[Data for review]
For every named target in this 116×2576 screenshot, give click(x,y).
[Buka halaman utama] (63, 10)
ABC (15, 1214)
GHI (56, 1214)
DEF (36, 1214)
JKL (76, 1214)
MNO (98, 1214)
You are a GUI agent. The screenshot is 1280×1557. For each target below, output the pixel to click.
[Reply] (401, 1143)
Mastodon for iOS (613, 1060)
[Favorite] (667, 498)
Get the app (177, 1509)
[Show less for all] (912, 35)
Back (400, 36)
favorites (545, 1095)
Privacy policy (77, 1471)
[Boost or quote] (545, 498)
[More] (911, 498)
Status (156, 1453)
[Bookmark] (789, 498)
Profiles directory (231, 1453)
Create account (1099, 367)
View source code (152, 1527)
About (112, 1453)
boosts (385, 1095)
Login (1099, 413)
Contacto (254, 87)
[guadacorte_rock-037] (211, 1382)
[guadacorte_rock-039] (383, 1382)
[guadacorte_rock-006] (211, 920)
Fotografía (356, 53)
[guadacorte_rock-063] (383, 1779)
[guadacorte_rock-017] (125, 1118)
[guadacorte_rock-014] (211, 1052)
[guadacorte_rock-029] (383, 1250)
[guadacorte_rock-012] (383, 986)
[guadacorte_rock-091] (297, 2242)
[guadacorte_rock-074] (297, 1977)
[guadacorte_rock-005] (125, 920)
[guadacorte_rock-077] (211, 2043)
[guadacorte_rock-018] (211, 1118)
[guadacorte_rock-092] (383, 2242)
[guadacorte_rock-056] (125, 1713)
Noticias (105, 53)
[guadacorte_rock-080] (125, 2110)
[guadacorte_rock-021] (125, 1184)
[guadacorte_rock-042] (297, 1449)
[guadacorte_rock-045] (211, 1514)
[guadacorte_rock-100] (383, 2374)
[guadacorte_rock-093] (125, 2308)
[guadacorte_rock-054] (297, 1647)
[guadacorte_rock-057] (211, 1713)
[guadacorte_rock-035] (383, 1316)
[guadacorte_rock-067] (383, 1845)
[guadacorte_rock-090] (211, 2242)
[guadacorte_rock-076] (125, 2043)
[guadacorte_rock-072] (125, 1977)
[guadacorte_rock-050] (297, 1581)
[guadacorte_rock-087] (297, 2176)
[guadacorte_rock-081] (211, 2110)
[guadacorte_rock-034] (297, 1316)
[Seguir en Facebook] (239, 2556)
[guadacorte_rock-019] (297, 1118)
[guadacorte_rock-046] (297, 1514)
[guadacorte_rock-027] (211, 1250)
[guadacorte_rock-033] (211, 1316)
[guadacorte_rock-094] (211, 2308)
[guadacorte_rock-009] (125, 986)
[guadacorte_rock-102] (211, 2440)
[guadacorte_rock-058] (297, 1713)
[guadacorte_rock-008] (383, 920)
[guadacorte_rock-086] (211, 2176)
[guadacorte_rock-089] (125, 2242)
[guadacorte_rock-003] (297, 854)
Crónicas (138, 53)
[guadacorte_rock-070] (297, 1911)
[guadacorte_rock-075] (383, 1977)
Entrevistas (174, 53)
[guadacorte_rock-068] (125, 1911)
[/Data for review]
Exercise directions ▸ Would you print, exactly as written, every line above from the one holding "[guadacorte_rock-090] (211, 2242)" through the one holding "[guadacorte_rock-034] (297, 1316)", with both included and no other lines?

Task solution ▸
[guadacorte_rock-090] (211, 2242)
[guadacorte_rock-076] (125, 2043)
[guadacorte_rock-072] (125, 1977)
[guadacorte_rock-050] (297, 1581)
[guadacorte_rock-087] (297, 2176)
[guadacorte_rock-081] (211, 2110)
[guadacorte_rock-034] (297, 1316)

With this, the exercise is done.